Middle East Battles: Suez '56 & El Arish '67
The Middle East Battles: Suez '56 & El Arish '67, are two games in one that depict an operational simulation of mid-20th century warfare in and near the Sinai peninsula. Both games in the system represent, in two-player format, a clash between two or more of the important military powers in that region during the middle third of that century. The playing pieces represent the actual units that participated, or could have participated, in those battles, and the maps show the militarily significant terrain over which the units fought or could have fought.
The El Arish '67 battle game simulates the initial Israeli onslaught into the Sinai, which led to their spectacular triumph over the Egyptians a few days later. This opening battle could've gone much better for the Egyptians. They had actually planned a strong mechanized counterattack, but their high command lost their nerve at the last moment and ordered a general withdrawal instead. In the game, the Egyptian player has both those options available to him.

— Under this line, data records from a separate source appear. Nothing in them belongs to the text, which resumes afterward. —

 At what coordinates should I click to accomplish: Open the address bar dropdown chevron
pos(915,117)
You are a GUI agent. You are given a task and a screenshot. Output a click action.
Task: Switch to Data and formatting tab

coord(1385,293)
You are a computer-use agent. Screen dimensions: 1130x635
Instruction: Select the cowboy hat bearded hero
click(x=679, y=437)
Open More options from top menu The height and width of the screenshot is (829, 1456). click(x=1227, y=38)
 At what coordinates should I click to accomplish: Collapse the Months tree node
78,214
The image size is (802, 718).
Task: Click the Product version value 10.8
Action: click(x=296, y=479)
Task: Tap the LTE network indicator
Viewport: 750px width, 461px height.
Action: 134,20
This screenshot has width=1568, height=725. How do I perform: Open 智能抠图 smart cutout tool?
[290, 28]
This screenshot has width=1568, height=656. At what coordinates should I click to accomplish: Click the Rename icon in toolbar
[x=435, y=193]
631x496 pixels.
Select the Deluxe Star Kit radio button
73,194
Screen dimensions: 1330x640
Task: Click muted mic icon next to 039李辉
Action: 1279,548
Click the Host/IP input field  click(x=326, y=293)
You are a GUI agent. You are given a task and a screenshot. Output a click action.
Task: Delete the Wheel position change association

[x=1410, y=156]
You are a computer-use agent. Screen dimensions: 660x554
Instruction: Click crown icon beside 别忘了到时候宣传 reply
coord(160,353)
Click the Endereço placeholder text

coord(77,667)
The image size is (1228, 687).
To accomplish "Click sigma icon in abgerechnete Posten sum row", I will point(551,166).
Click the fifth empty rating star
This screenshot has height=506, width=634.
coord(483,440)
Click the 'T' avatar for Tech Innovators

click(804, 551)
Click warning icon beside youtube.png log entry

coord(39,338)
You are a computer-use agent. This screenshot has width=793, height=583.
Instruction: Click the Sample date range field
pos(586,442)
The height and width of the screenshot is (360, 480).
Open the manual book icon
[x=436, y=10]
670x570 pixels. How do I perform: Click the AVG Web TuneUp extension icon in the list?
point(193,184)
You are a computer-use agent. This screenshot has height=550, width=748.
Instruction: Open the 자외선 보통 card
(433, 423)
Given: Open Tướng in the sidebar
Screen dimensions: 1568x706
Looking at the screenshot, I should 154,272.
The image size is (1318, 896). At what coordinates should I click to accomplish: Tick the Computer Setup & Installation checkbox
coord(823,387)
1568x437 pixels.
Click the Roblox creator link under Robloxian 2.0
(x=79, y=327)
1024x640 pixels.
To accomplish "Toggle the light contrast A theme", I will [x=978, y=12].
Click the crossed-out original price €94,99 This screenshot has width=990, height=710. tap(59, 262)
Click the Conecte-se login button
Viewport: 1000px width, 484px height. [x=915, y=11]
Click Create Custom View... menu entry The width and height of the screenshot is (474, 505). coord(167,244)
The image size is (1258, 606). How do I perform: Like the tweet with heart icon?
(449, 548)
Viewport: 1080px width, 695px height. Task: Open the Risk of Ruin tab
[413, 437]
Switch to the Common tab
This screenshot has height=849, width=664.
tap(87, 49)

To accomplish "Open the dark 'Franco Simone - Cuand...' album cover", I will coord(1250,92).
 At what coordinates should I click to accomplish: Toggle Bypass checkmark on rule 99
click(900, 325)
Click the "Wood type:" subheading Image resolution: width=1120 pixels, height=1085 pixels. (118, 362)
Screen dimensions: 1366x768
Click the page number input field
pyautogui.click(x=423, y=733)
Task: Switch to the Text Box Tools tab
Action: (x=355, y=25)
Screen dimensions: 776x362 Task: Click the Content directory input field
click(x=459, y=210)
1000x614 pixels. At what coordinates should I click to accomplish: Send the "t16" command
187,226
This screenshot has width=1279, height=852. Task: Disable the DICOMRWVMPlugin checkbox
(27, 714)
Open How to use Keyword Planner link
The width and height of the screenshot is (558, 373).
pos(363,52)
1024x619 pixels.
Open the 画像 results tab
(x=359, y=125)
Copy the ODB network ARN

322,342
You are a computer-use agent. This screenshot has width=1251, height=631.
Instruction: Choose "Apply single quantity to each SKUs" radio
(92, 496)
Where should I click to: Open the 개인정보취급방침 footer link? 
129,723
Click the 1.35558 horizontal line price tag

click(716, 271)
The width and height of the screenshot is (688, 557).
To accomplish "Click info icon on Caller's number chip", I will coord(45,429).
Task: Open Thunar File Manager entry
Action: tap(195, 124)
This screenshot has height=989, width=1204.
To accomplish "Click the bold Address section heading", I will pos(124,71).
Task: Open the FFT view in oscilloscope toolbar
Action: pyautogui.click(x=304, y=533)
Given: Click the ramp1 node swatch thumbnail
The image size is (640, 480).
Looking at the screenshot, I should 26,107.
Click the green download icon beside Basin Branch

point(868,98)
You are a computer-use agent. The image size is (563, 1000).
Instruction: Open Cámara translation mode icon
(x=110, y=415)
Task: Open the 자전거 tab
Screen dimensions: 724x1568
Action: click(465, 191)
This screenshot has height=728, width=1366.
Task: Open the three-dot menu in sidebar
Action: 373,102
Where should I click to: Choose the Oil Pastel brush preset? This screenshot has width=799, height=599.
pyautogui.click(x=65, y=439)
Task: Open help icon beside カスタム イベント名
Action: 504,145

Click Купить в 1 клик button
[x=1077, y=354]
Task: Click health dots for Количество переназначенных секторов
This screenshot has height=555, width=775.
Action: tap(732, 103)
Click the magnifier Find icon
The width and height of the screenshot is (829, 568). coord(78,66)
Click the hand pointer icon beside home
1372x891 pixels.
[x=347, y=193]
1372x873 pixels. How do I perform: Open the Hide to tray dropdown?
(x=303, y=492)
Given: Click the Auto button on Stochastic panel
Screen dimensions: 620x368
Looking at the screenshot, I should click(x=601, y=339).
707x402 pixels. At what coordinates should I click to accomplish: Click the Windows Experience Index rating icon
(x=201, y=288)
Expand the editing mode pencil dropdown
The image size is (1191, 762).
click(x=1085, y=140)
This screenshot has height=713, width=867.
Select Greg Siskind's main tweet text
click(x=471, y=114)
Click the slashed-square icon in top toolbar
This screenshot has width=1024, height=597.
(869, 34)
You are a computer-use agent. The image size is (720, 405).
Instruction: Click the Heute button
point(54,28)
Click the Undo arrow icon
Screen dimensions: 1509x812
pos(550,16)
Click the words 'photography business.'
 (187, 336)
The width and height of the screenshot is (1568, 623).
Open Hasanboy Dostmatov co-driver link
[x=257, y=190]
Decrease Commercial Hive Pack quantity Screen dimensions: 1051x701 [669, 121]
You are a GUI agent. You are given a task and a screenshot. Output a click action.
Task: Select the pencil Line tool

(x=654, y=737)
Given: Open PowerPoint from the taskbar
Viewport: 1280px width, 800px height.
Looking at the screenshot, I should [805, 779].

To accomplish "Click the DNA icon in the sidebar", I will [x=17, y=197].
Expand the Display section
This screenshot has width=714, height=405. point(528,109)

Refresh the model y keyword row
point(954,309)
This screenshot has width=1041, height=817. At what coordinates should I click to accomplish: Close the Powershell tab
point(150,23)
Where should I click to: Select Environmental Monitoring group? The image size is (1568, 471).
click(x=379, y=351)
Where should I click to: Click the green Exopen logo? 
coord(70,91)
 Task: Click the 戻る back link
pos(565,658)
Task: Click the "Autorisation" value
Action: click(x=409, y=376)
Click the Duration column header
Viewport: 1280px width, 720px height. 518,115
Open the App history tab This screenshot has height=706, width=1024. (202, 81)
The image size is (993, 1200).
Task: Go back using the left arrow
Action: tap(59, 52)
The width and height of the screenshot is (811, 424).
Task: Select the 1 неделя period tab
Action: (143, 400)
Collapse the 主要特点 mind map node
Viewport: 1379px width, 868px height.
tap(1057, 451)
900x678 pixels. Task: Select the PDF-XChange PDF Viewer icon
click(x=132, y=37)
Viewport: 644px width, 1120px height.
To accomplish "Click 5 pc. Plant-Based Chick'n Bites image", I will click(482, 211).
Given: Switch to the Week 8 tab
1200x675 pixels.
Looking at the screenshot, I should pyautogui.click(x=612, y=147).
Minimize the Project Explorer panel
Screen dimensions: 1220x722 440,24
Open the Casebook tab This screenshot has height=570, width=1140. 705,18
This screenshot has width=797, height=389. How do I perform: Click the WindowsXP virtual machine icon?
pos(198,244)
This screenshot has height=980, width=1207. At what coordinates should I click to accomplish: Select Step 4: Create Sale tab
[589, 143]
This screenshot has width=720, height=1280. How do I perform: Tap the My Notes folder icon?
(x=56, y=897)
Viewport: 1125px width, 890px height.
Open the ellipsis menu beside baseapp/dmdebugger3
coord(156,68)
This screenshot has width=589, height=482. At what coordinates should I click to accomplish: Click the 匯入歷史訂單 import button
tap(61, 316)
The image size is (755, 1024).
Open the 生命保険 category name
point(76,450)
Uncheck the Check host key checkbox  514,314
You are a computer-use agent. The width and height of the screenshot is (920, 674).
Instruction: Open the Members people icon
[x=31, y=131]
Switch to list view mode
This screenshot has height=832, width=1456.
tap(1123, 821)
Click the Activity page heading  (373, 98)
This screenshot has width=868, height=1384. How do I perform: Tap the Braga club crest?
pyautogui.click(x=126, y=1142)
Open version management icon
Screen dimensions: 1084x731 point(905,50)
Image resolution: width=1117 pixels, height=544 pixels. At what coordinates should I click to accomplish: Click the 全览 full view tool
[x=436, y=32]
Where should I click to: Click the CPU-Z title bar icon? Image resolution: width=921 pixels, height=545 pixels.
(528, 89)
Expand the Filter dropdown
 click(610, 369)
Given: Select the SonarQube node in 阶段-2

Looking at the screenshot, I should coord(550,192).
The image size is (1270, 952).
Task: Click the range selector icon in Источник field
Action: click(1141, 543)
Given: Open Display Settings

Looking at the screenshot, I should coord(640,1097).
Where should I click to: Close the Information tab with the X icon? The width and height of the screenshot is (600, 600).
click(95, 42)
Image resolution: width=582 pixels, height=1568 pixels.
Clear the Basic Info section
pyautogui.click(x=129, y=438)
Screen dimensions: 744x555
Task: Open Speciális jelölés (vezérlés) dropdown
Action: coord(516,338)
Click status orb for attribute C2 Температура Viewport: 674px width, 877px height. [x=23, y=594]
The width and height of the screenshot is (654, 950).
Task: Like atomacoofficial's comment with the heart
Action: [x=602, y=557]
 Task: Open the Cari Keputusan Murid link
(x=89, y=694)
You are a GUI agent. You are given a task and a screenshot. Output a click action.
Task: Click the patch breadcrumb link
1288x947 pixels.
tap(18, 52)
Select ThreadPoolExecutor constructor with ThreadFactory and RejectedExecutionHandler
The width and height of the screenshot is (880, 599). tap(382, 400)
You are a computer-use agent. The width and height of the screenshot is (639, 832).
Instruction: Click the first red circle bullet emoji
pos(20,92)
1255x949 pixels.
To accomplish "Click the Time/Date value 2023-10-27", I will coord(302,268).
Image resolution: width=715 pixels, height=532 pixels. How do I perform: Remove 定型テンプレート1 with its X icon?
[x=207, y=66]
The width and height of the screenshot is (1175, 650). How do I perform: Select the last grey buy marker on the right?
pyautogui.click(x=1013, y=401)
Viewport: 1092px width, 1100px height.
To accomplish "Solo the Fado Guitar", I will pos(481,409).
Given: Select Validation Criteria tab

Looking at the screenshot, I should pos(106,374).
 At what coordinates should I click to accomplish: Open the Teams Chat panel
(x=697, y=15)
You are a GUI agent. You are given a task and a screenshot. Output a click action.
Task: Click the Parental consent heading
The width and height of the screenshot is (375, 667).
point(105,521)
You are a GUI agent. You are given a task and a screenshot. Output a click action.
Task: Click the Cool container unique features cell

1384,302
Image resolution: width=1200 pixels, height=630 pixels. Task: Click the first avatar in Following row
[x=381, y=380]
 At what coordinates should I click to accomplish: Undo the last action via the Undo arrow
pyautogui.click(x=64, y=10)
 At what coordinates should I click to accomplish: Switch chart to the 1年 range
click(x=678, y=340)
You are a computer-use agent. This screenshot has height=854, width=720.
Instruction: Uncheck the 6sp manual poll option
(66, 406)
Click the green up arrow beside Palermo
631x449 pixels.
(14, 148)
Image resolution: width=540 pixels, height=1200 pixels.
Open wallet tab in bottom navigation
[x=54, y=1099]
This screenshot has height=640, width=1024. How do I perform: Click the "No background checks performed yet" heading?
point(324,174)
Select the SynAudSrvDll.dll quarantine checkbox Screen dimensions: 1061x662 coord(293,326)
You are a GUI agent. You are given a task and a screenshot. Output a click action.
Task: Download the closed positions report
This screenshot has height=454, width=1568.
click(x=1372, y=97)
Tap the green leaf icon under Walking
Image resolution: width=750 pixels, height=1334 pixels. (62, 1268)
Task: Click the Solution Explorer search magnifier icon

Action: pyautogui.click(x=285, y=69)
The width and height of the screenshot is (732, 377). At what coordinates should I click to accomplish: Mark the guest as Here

Suez '56 simulates the Anglo-French invasion of Egypt at the time of the 1956 Arab-Israeli War. The Anglo-French objectives were to seize the Suez Canal, which the Egyptians had nationalized, and to possibly also overthrow the regime of Gamel Abd El Nasser. Though the invaders gain their military objectives, they unleashed a political disaster on themselves when the United States joined the Soviet Union in condemning the operation.
Published in Strategy & Tactics magazine #226 - Jan/Feb 2005.
Game Scale:
Game Turn: 6 hours
Hex: 1 mile / 1.6 kilometer
Units: Company to Brigade
Game Inventory:
One 22 x 34" full color mapsheet
One dual-side printed countersheet (280 1/2" counters - 110 for El Arish '67, 101 for Suez '56, 30 errata/variant for The East is Red, 39 errata/variant for Dixie)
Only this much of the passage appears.